Peer-to-peer (or P2P) networks, are used to share a large set of resources where each node (peer) contains only a subset of the resources. All nodes are responsible for both the upload and download of the resources.

Multiple nodes will contain the same resources and when one node requests a resource, it may be downloaded (seeded) from multiple nodes at the same time.

Examples

  • USENET
  • Filesharing services like Napster, Kazaa, and many others

Where does it come from?

Though the concept was much older, the architecture became popular with the advent of Napster (in 1999), the filesharing service that got into trouble because it was used for sharing illegal music and video copies.

When should you use it?

  • Use it when there is a large set of resources to be maintained and shared by a large group of people.
  • Use it for its lack of a single-point-of-failure. Any node may fail temporarily or permanently and the system will not suffer.

    How does it work?

    There are two aspects to be considered.
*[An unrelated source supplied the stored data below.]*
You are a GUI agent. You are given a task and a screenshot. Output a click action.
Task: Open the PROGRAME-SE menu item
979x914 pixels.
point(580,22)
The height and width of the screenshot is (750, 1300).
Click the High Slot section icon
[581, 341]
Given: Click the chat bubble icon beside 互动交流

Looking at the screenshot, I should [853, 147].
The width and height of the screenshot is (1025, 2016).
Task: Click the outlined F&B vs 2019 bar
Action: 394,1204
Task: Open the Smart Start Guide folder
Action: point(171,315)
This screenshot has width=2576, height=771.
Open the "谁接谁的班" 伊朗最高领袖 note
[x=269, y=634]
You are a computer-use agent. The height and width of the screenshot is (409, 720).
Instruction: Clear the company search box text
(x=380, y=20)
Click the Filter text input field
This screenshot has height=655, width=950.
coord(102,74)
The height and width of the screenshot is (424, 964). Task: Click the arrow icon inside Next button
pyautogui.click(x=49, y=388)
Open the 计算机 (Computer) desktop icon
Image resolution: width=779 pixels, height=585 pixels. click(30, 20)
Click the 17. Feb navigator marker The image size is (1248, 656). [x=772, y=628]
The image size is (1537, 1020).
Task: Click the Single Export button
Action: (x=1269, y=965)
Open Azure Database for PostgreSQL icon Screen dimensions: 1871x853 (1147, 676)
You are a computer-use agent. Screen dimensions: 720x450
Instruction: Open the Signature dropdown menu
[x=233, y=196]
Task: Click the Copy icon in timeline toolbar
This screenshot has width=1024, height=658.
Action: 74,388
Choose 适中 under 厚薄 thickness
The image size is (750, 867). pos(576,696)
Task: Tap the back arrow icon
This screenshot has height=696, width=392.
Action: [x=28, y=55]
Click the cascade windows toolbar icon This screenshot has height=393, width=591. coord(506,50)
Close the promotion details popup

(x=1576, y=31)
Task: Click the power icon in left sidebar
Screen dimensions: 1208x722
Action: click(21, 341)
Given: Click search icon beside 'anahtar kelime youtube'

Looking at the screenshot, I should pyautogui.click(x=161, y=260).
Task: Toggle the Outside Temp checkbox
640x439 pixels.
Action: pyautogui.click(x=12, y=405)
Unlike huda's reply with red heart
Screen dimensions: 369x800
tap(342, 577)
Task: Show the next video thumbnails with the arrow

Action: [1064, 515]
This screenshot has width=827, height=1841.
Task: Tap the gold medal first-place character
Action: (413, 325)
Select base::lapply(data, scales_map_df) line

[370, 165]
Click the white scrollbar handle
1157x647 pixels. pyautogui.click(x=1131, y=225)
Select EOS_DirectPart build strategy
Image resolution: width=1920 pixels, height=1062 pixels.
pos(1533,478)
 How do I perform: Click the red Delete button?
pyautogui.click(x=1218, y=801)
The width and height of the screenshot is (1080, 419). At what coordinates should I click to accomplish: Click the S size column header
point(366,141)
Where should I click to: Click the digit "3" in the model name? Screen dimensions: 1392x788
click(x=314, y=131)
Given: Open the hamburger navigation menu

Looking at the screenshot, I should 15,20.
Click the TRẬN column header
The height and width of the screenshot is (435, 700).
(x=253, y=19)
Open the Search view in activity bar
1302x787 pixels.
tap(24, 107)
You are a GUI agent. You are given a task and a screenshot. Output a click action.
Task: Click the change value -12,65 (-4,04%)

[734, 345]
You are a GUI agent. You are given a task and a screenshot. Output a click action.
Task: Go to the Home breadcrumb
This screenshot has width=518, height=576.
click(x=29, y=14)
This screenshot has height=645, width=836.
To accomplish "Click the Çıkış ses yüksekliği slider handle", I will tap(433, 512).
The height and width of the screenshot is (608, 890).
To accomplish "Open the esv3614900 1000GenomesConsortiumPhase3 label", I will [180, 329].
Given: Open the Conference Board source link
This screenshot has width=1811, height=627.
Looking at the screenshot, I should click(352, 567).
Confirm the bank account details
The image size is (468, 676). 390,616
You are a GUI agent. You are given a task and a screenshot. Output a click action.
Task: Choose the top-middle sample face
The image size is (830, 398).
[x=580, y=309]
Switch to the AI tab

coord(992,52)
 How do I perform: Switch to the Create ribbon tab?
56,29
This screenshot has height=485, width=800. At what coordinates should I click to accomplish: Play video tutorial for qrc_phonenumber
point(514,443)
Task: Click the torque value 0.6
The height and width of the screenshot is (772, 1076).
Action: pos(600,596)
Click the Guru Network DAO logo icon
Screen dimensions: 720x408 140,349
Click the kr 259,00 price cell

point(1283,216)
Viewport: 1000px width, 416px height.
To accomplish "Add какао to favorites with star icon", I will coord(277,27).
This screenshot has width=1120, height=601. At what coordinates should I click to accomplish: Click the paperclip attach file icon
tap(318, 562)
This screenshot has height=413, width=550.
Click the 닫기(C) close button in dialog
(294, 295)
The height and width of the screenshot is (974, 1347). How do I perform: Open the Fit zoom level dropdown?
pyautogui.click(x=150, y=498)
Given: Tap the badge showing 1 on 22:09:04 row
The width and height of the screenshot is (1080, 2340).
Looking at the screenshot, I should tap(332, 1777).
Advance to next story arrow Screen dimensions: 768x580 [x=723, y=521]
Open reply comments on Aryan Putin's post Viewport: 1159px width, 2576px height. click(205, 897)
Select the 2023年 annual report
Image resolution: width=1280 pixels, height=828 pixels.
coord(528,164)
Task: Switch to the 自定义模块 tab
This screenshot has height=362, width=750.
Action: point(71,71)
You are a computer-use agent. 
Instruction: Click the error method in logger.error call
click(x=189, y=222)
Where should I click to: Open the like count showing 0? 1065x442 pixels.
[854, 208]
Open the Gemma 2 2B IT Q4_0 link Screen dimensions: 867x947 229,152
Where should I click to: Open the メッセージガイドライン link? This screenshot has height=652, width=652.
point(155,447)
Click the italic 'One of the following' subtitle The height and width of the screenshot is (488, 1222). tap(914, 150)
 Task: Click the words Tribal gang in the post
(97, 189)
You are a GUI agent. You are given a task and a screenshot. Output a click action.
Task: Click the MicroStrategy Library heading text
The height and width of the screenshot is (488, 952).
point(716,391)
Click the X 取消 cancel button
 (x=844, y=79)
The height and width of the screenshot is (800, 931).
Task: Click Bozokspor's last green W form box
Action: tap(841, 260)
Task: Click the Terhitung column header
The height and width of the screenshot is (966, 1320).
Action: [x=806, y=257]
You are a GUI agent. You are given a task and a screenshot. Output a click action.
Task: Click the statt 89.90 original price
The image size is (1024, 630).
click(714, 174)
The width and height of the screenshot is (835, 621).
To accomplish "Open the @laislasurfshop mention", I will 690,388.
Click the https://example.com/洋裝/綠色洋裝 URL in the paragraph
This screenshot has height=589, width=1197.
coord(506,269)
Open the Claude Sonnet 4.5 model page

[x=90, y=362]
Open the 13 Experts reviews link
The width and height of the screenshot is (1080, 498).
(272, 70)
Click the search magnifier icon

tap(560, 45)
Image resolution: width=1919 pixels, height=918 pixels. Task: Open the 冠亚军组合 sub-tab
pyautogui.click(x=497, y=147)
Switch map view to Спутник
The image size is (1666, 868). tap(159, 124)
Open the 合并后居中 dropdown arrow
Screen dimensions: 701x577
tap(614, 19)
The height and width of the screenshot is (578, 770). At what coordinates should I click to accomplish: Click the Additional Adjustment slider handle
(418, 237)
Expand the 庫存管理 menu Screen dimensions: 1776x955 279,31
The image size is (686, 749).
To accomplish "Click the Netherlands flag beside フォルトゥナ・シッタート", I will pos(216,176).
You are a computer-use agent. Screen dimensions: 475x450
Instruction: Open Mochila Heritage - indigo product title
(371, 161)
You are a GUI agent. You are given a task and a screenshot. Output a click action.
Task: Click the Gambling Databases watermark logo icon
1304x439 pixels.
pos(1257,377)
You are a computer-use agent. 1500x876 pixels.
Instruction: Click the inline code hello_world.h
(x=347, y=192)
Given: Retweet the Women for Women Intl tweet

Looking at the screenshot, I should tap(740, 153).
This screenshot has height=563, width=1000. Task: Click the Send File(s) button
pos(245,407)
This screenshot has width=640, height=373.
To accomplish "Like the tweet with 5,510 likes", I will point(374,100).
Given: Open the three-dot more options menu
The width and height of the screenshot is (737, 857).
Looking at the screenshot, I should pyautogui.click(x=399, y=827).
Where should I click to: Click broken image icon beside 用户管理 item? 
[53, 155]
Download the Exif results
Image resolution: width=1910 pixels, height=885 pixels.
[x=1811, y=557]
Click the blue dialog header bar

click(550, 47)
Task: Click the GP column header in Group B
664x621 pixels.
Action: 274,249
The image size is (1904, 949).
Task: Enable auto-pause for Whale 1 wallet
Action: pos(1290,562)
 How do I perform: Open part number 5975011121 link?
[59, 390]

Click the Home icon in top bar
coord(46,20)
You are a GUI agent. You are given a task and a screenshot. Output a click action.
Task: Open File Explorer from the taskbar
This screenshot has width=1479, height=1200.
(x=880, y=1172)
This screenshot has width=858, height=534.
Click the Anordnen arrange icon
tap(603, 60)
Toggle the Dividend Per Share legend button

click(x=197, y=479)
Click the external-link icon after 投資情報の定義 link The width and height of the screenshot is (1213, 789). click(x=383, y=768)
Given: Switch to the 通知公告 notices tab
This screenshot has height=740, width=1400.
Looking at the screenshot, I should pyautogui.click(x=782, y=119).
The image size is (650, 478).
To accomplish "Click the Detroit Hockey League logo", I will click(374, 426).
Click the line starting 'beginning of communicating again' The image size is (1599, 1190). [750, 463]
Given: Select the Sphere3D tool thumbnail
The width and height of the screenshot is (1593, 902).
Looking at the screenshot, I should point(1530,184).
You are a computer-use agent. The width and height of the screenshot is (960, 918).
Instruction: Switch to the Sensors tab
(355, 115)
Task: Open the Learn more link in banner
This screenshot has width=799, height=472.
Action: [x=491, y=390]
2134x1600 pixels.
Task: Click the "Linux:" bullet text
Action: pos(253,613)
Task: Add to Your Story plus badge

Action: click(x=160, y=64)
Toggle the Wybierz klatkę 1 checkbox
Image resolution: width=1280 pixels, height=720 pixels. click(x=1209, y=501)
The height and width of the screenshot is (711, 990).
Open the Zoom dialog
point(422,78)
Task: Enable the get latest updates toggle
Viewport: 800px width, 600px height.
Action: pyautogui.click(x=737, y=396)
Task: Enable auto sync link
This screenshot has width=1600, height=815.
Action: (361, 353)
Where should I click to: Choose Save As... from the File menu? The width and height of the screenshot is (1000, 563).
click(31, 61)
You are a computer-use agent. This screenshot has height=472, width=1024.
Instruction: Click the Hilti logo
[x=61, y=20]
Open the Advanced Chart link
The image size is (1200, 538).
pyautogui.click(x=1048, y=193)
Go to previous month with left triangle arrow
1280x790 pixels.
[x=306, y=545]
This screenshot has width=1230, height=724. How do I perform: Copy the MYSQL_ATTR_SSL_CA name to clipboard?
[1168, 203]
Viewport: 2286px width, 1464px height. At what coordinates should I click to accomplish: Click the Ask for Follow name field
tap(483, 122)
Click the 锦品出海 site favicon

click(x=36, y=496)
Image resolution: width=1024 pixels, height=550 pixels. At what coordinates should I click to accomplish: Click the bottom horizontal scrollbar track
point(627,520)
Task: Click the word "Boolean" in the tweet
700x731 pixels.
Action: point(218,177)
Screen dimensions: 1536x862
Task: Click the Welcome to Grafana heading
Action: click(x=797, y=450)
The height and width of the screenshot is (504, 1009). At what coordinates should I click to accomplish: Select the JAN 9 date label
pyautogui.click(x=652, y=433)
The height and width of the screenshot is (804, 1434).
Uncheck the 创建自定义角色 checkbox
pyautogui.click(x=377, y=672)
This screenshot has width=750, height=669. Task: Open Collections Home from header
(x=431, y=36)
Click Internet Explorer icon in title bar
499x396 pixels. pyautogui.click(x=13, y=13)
The first is: how do the nodes know that the others exist?
    A new node is added when a person adds the address of this node to the address table of some other node already in the network.
    The nodes themselves forward the addresses to the nodes with which they are directly linked.

    The other aspect is resource discovery: how does one node know where to find a resource?
    The simple solution is to send a request to all peers and wait for the response.
    The advanced solution is the use of some sort of a data structure that tells each node where to find a resource.

    Problems

  • When the system is open, there is a chance that it will be misused.
  • Resource detection in a network with much churn (many nodes leaving and joining) is a hard problem.